2011 is when gardening in the true sense of the word got started. I planted
a lot of different crops most of which made it to harvest yet some sadly did
not. This was the year of the corn and no corn (squirrels). You’ll be able to
see the stalks in at least one of the photos I post. One of the techniques I
tried to use is called the “3 sisters” (taught to the pilgrims by the Native
Americans). That’s where you plant corn, squash and pole beans together so
that each helps the other. The corn gives the pole beans a place to cling to.
The squash provides ground cover to suppress weeds. The beans provide nitrogen
for the soil. So, everyone does their job and no one gets a free ride!
In the photos you can clearly see the garlic plants rising high. They are the
ones with the curved ends looking like a walking cane. Those buds at the end
are called scapes or spring garlic. I didn’t know it at the time, but I was
supposed to cut those off. Those could be used in cooking just like regular
garlic. They have a very mild garlic flavor. The reason to cut those off is
so the plant will then focus its energies to the bulb beneath the soil giving
you a more generous sized product.
In the right hand plot you will see what will become candy red onions. I planted
that entire plot with onion slips. Those are basically pre-sprouted seeds that
you can use for planting. That shortens the time to harvest than if you had
started from actual seeds.
For my first re-entry year it was a pretty rewarding experience. As fall
approached I planted cool weather crops (radishes, lettuce, etc) again and
harvested them. I also extended the year on some of my pepper and eggplant
plants by protecting them with “hot house” concepts. The remnants of these
are visible in the end of year photo.
I also made another change to the layout. I had informally added another portion
by the fence (not visible except for the presence of the eggplant plants. Then,
at the end of the year, I took all the cinder blocks out of the middle plots and
extended some of the front plots so it would look evenish!

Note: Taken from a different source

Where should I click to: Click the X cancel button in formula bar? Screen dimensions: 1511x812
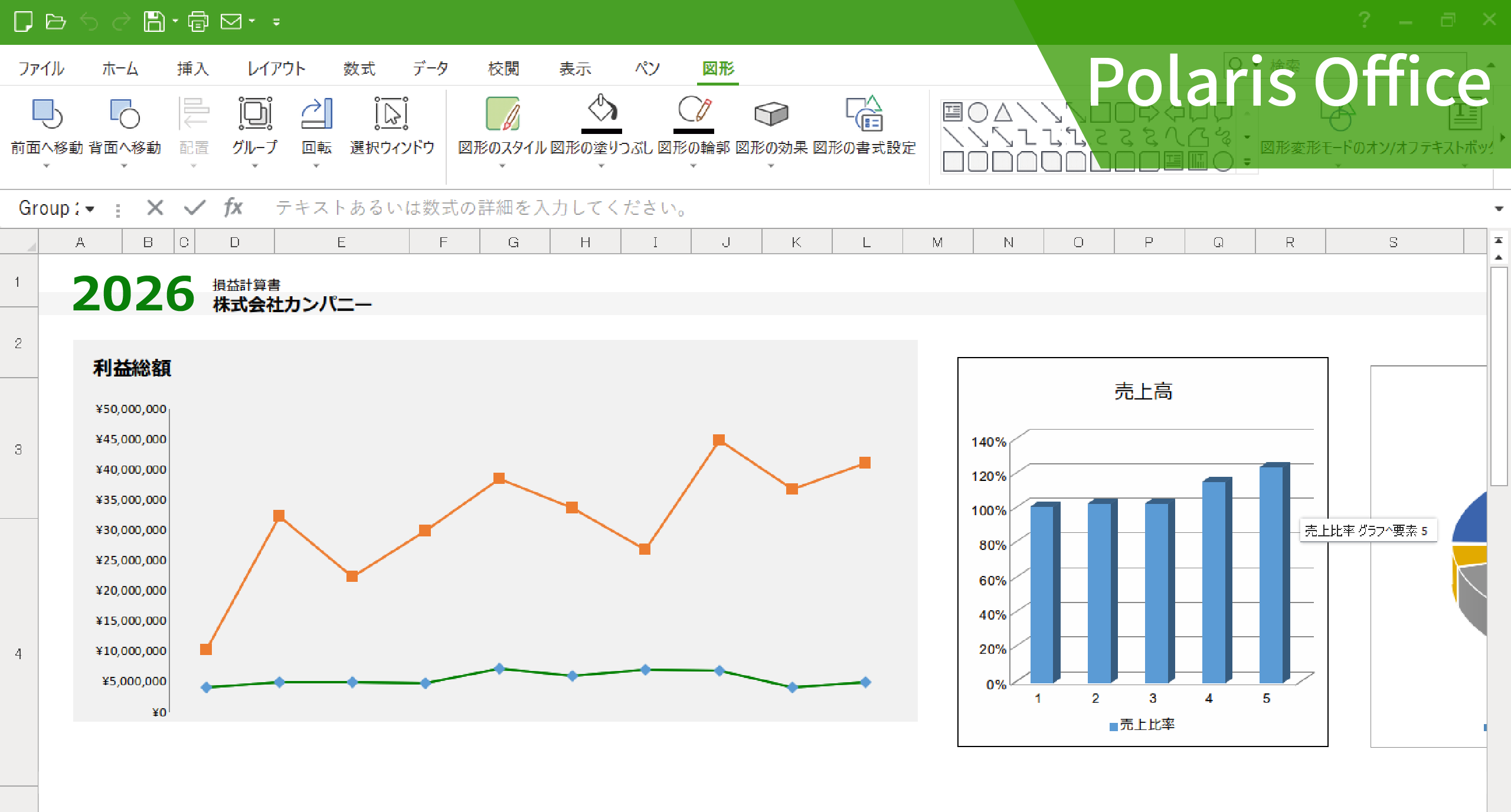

If you look at the front in the photo of earlier in the year and then the end of
year you’ll see the change. Also, all the extra blocks would be used to formalize
the area in front of the fence on the right (south side).
That big dark green bush you see is kale. It lasted well into winter and was quite
delicious. You’ll also notice in the middle of the garden there seems to be a
plastic sheet covering something. That’s the “mini hot house” protecting the sweet
pepper plants. Under there were also a couple of milk gallons filled with water.
Their purpose was to heat up during the day and release their heat at night. Free
solar heating at its best!
Similarly, at the right against the fence, you’ll see the tattered remains of what
I had stapled against the fence to keep the eggplants warm. Here as well I used
the free solar heating concept with water filled milk gallons.
I did one more thing this year towards the end. I planted some stuff in several
pots to place indoors in a sunny window. Some of them, like the hot peppers I
did to prove that it could be done. I planted basil, parsley, and several
varieties of hot peppers in separate pots. In the accompanying photo you can
clearly see the basil an at least one actual jalapeno pepper growing!